Probability theory is the core of data mining. In the early day of data mining, people count the frequent pattern of those who buy diaper also buy beer. This is essentially deriving a conditional probability buying beer given buying diaper. In mathematical term, it is P(buy beer | buy diaper).
Here is example: Suppose 5% of the shoppers buy diaper, and only 2% of shoppers buy both diaper and beer, what the likelihood of some buys diaper after buying beer? The answer is a conditional probability.
The so-called “association rule” in data mining can be much clearly understood through these statistics terms.
In machine learning, the core concept is predicting whether a data sample belong to a certain population (class). For example, we want to predict whether a person is a potential buyer, or a credit card transaction is fraudulent. Such prediction is always associated with a confidence score between 0 and 1. When the confidence score is 1, we are 100% sure about the prediction. Generating such confidence score requires statistical inference.

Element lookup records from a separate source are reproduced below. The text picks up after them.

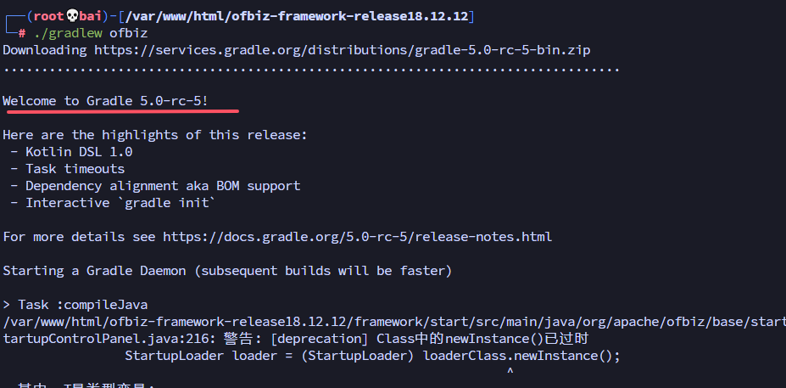This screenshot has width=786, height=388.
Task: Click the 'StartupLoader loader' code line
Action: 372,356
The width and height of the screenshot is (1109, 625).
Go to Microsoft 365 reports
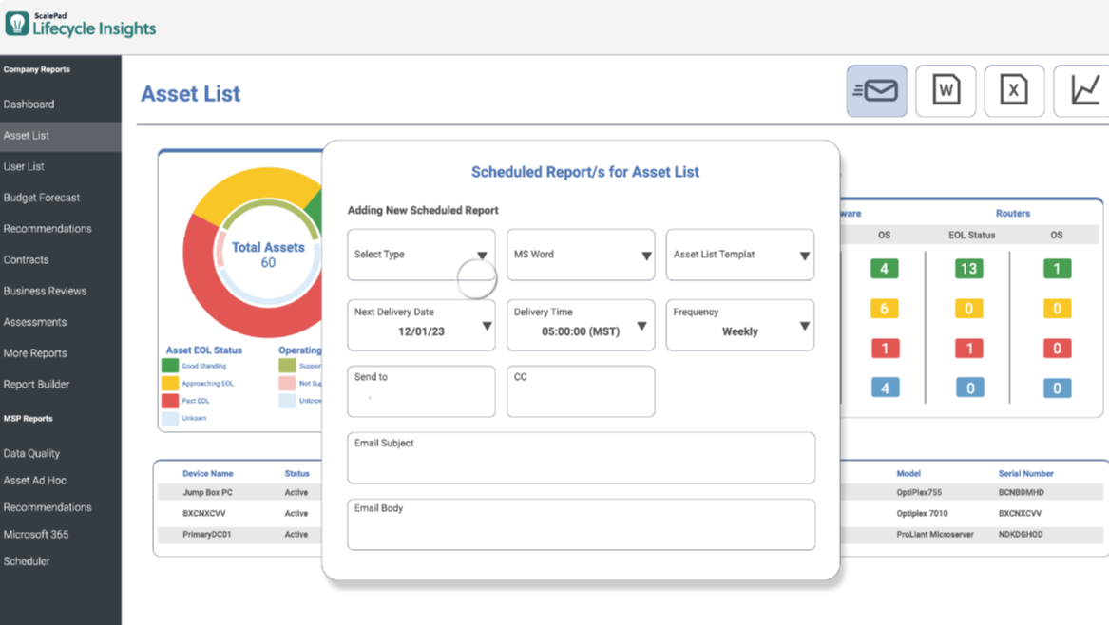[39, 534]
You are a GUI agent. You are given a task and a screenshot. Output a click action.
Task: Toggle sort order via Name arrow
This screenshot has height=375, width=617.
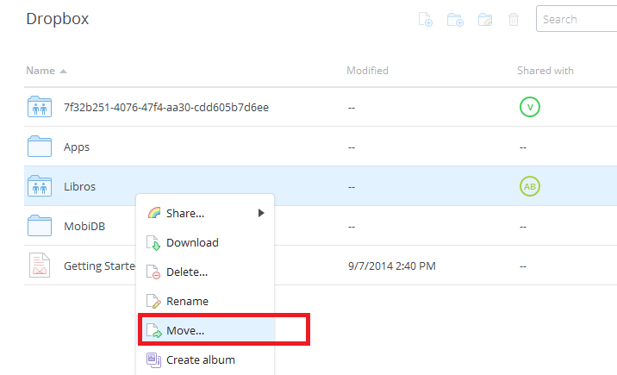[x=63, y=72]
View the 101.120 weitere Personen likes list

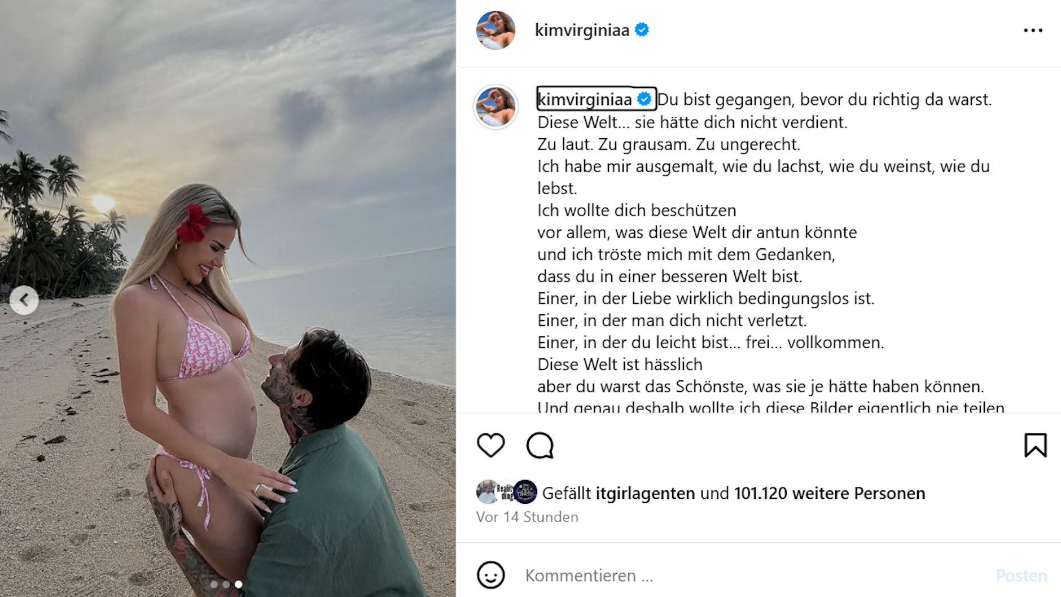pyautogui.click(x=829, y=493)
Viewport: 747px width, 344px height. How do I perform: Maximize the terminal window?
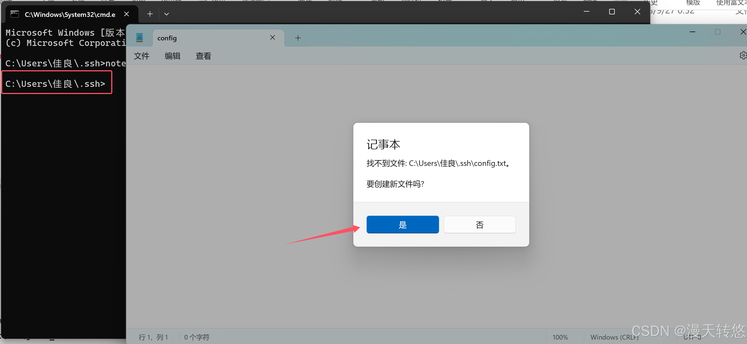pyautogui.click(x=612, y=12)
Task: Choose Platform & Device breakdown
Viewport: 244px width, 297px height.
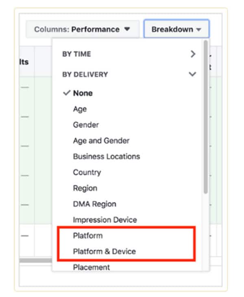Action: 105,251
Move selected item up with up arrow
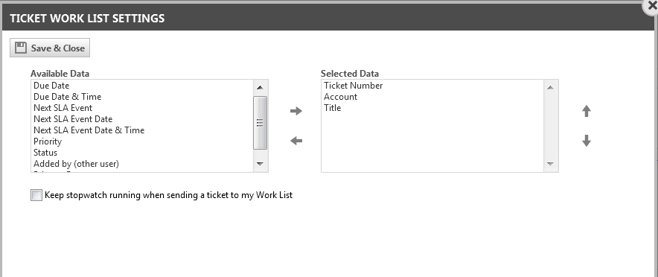 [x=587, y=111]
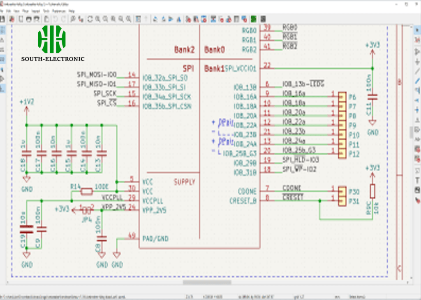This screenshot has width=421, height=300.
Task: Open the Preferences menu
Action: pyautogui.click(x=60, y=12)
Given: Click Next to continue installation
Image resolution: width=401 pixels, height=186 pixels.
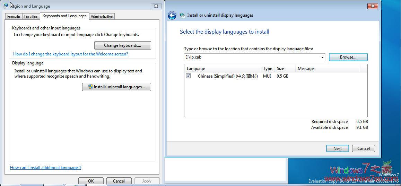Looking at the screenshot, I should (x=337, y=149).
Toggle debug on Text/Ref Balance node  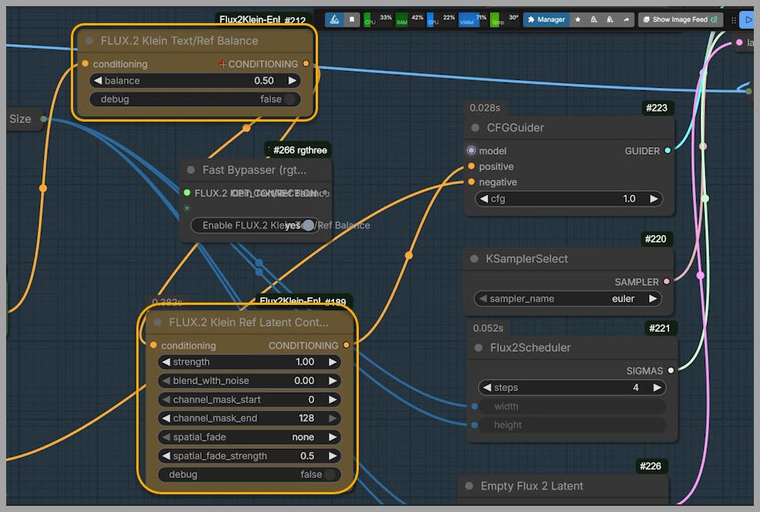click(x=289, y=99)
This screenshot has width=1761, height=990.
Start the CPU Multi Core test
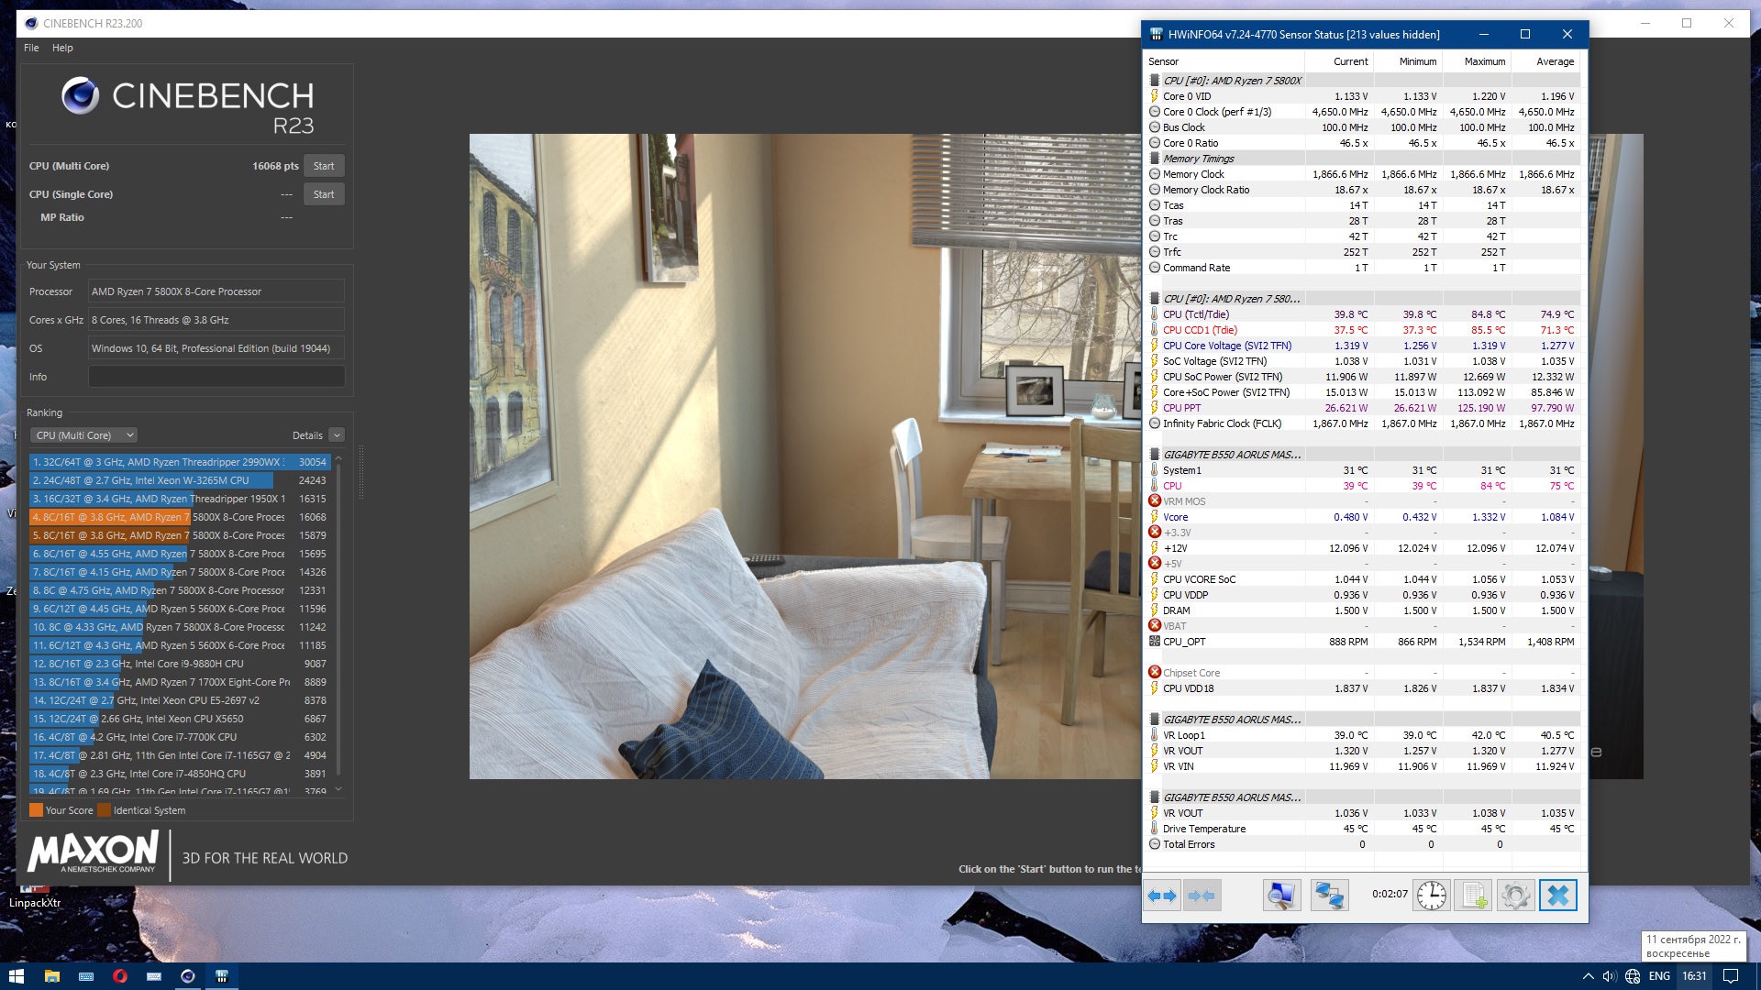[x=324, y=166]
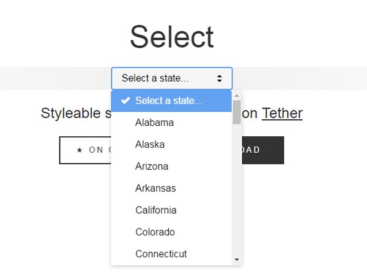Click the scrollbar up arrow in dropdown list
The image size is (367, 278).
click(237, 96)
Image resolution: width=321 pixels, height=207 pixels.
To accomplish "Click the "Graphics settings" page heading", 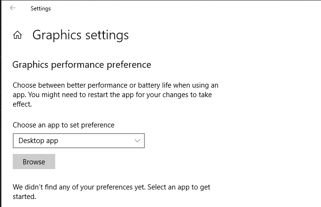I will pos(80,35).
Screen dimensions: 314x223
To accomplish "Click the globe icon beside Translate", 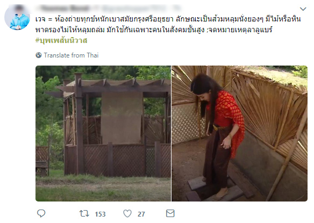I will point(39,55).
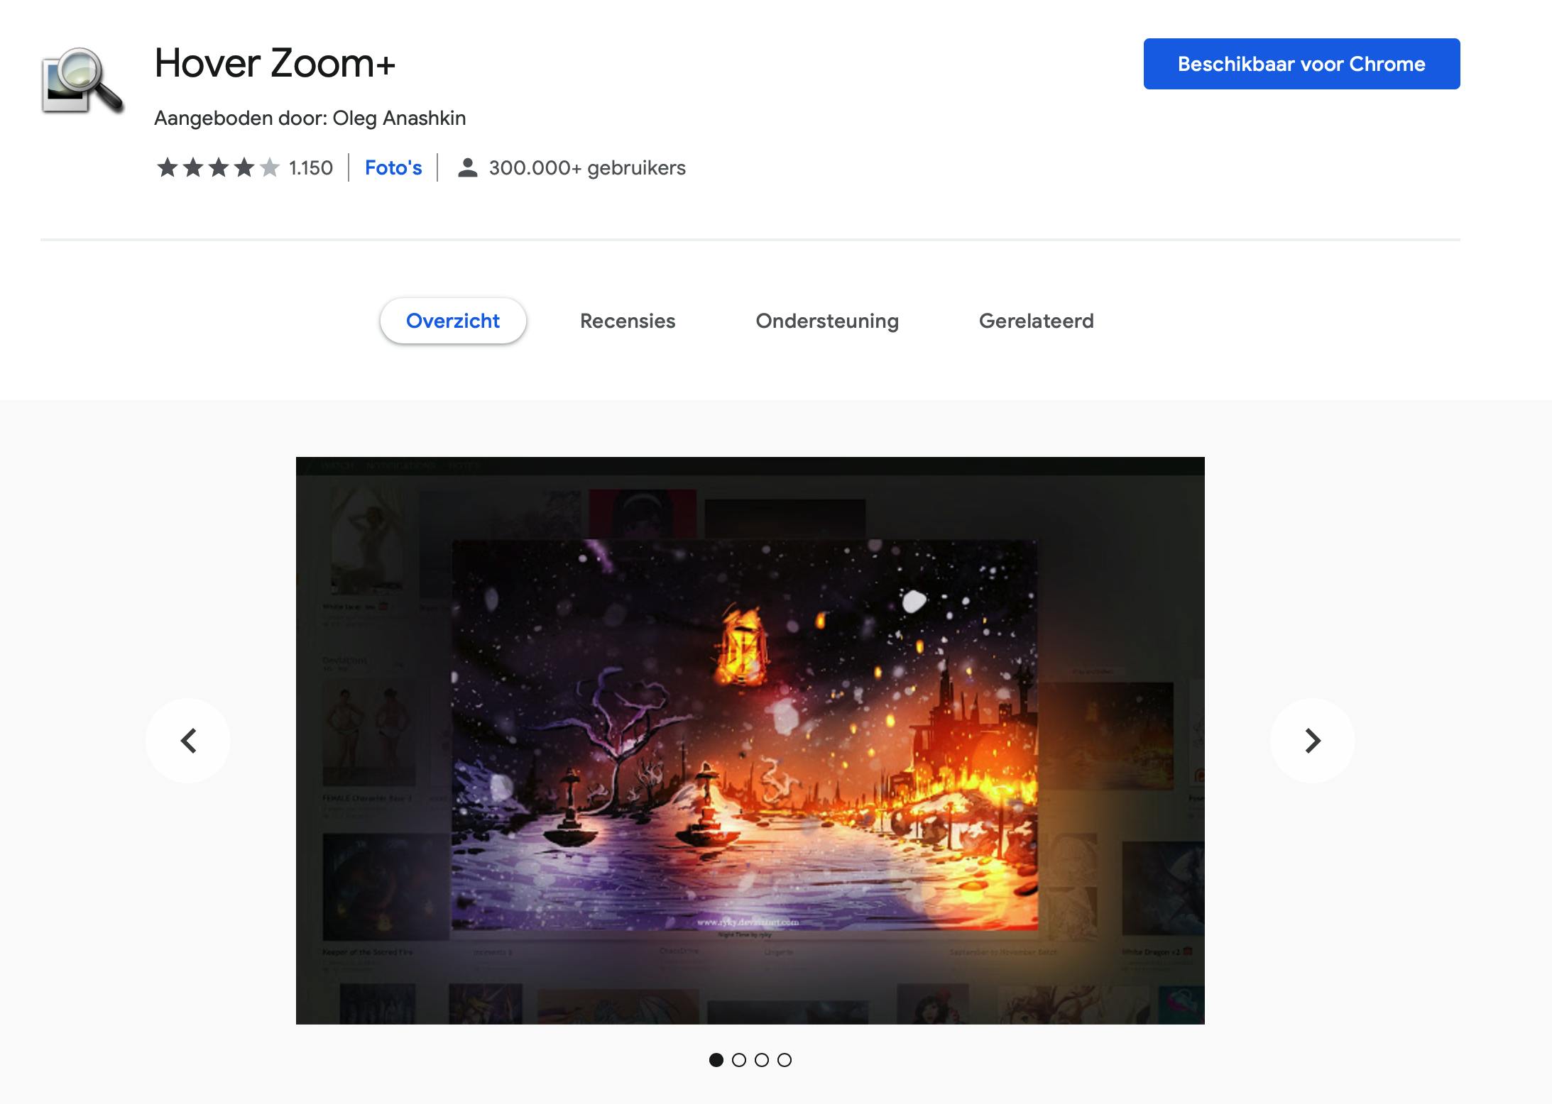Click the Hover Zoom+ extension title
The height and width of the screenshot is (1104, 1552).
275,63
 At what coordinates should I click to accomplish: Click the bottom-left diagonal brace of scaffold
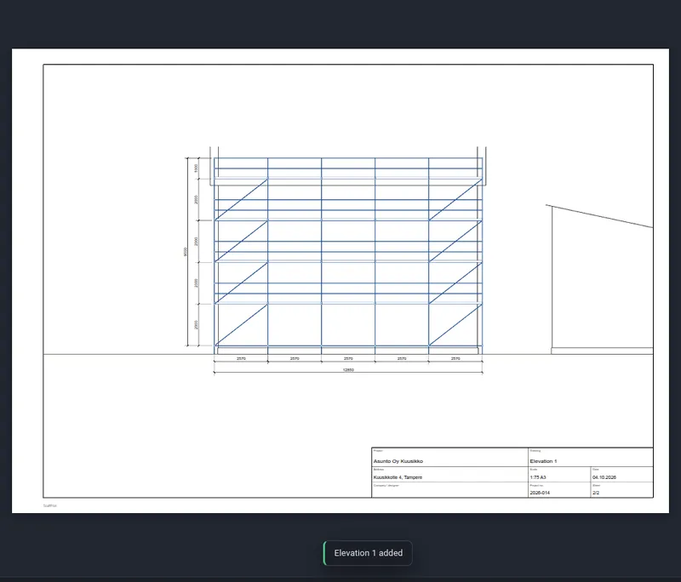(241, 325)
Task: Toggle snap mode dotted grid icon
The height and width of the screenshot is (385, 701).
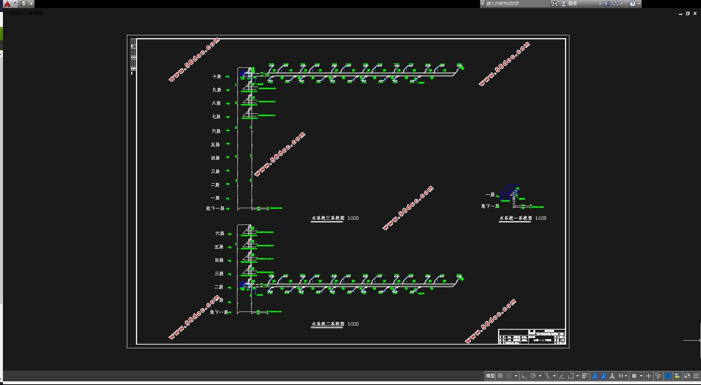Action: coord(509,376)
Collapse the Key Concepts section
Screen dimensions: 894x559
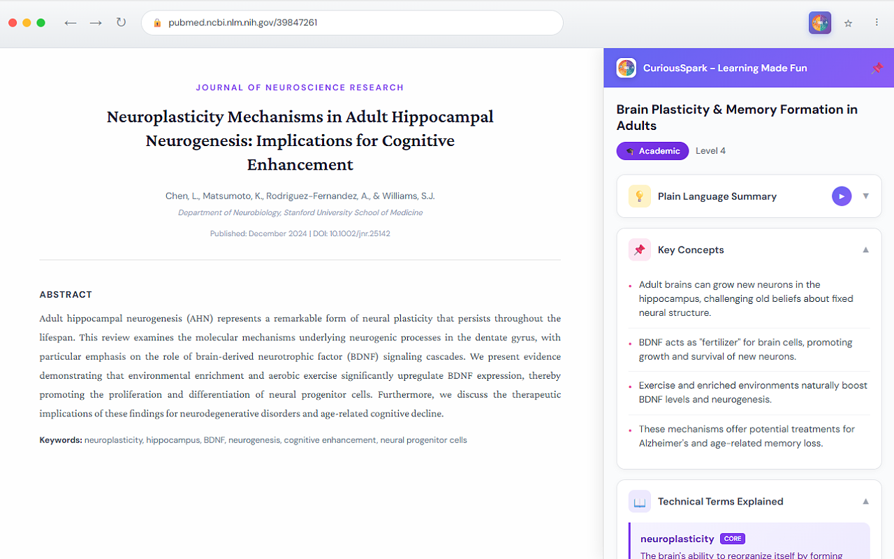tap(865, 249)
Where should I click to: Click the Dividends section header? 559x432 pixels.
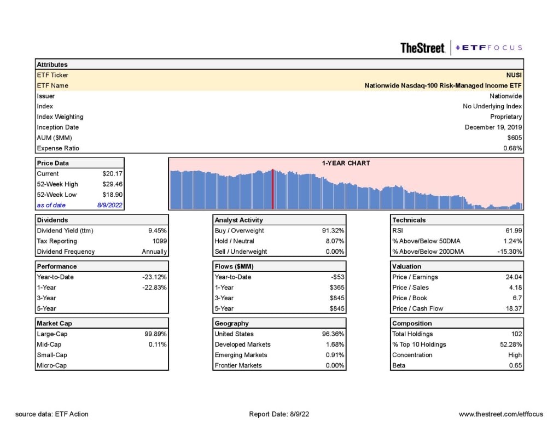coord(53,220)
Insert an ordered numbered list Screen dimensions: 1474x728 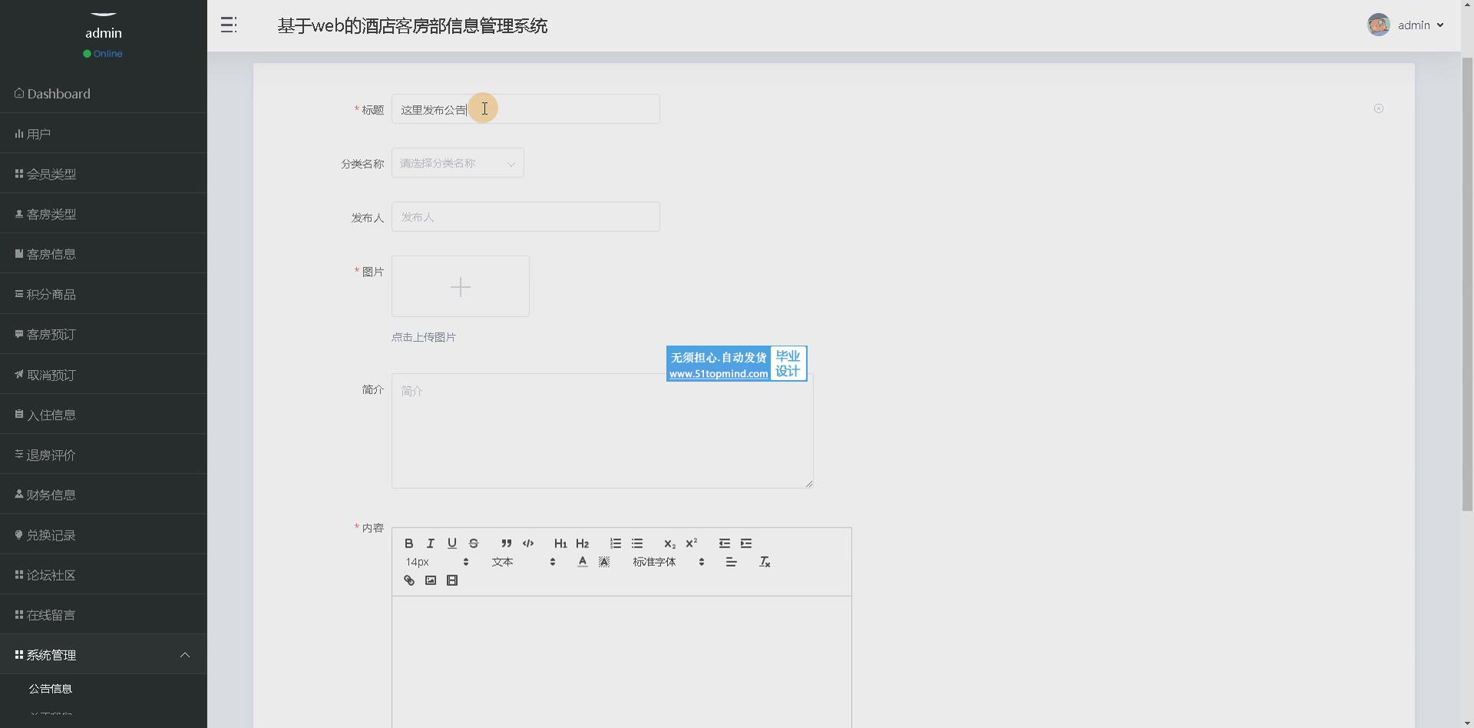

Statistics is essential when evaluating a data mining model. We use control group or conduct A/B test. For example, if we test with 1000 people in treatment group (Group A) vs. 1000 people in control group (Group B) and find Group A has better performance, is this result conclusive? In other words, is it statistically significant? That has to be answered by statistic knowledge.
In data collection phrase, statistics helps us to decide the size of training data (sample), and whether it is representative. Not to mention, some current popular machine learning methods such as logistic regression were originally developed in statistics community.